I didn't think about that one. I'll try that.


QuoteA third way; instead of having individual traps listed with their own statistics, have the traps be either a normal or magical ability of some adversary.

I have done that, too. It works fine, when the trap owner is near by. Those nasty Goblins used their Set Traps skill to get bonus dice for an ambush.

The dragon's Fully Trapped Dungeon skill on the other hand is basically, where I started: Attack rolls falling from the sky. If Donjon had a more general conflict mechanism that allowed the player's to get back on the dragon, it would be fine, too. But Donjon is deliberately somewhat old-school, and the only form of extended conflict is direct physical combat.



QuoteA fourth way: make the environment itself one or more characters actively oppossed to the players.

That was what I suggested in my last post.

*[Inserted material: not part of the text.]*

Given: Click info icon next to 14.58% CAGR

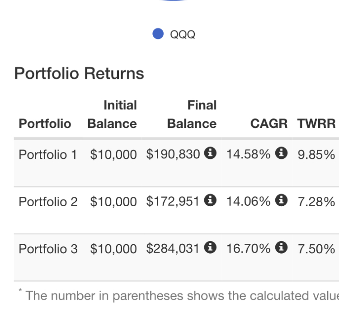Looking at the screenshot, I should [x=282, y=154].
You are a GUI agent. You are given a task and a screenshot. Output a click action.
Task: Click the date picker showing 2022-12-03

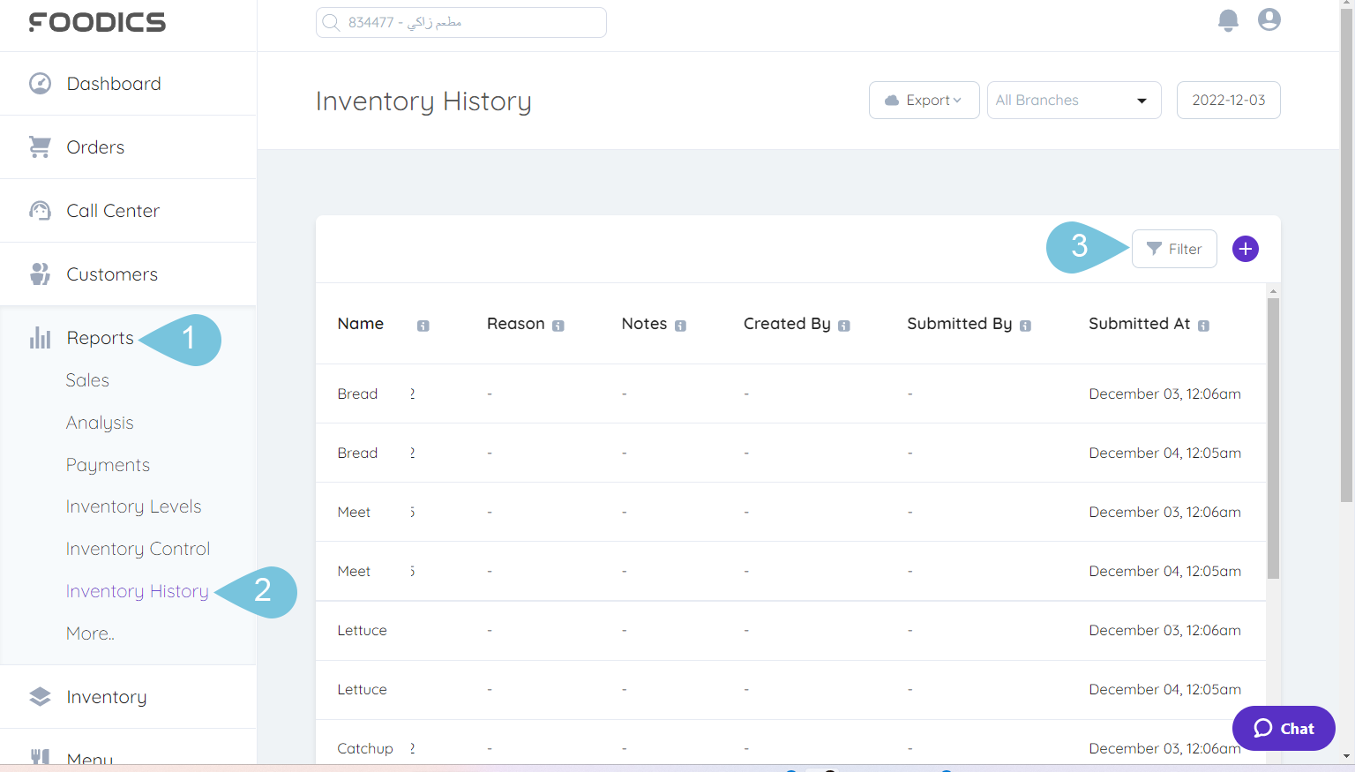click(x=1228, y=100)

Of course item characters are fine Capes, for example. But again it seems not quite right to give the Donjon dungeon some flesh wounds and saves against confusion. (OK, saves against confusion could work for an artificial intelligence or something.)

So in order to keep the spirit of the game this approach would require a different set of stats for structures. Much like, say, Warhammer 40k uses different stats for vehicles than for soldiers.

Stefan / 1of3

I just had another idea. Like always the problem is all about currency flow.
I knew that phenomenon from character generation. If there are two ways to get a single stat from the same resource, people will take the more rewarding one. (Assuming they are clever enough.)

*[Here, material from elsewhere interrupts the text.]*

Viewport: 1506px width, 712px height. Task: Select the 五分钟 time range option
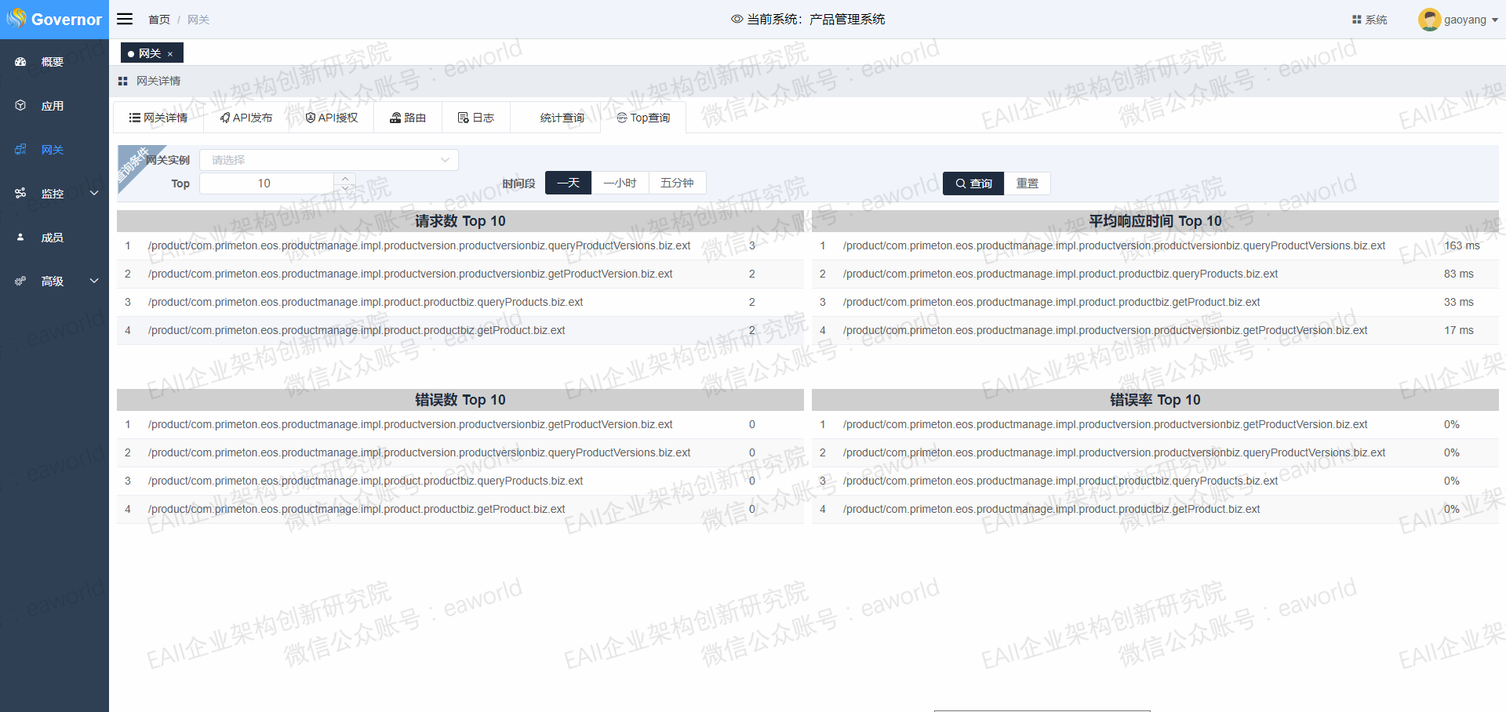tap(677, 183)
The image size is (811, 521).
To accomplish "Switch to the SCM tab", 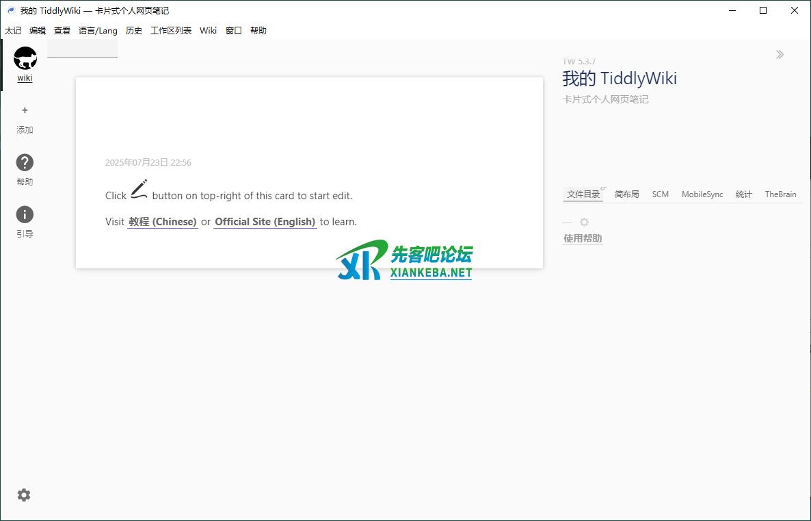I will 660,194.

Now, in Donjon both monsters and other obstacles are very similar. They may have a different procedure, but have the same condition (they come up, whenever I want) and follow the same basic formula (solve problem => get XP).

My resource is playing time, so I am urged to use the more gratifying way, which is monsters.



That means, the only thing I have to do, is to change the condition (make it random or something) or change the output (get something else). Or both.

Over the years I came up with an important rule of RPG design: If you have two mechanisms make them absolutely the same or as different as you can. So I change both.



First, what can the characters get? There is already another reward in Donjon: Treasure. For treasure though there are no hard and fast rules, and I often forget to put in some treasure. Beating characters up is usually more fun than tossing around gifts.

Another thing I miss in Donjon is something like the prepared Advantage for the monsters in Agon which the characters can try to mitigate before facing the creep.

I'll keep both. Variatio delectat.



So what about the condition? Donjon is "old-school dungeoneering with an all new bent". Or so reads the cover. Actually there is not really a dungeon at all. There are just scenes popping up. But can I still get this feeling of walking around? After all a trap would usally be located somewhere, and characters happen to find it when they come in.

Yes, I can. There is in fact a game about walking through a non-existing dungeon and facing obstacles. Those obstacles include nothing but Drowning and Falling, but I'll find another way to bring in the cards' color: Red is treasure, black is monster advantage.



So I'll do the following:

I write on post-its for every act a certain number of locations with an obstacle: A standing stone with strange scripture, a locked portal, a canyon. Furthermore I add a standard method to solve the obstacle: Decipher the script, disable the lock, fly over the canyon.

I put the post-its face down on the table and stick to each a playing card also face down. So neither I nor the players know what card is sticked to what obstacle. More surprise for everyone. The players can now point to the location they want to visit next.

The card represents the basic difficulty of the obstacle. Number card = normal, court card = hard, ace = very hard. If the players use a less apropriate method to solve the obstacle the difficulty rises one level.

If the players succeed a red obtstacle they can find treasure as if they opened a treasure trove. If they fail a black obstacle they did not manage to disable a monster advantage. I'll make up the advantage at that time.



The only thing missing is a formula to calculate the worth of treasure and advantage from the card.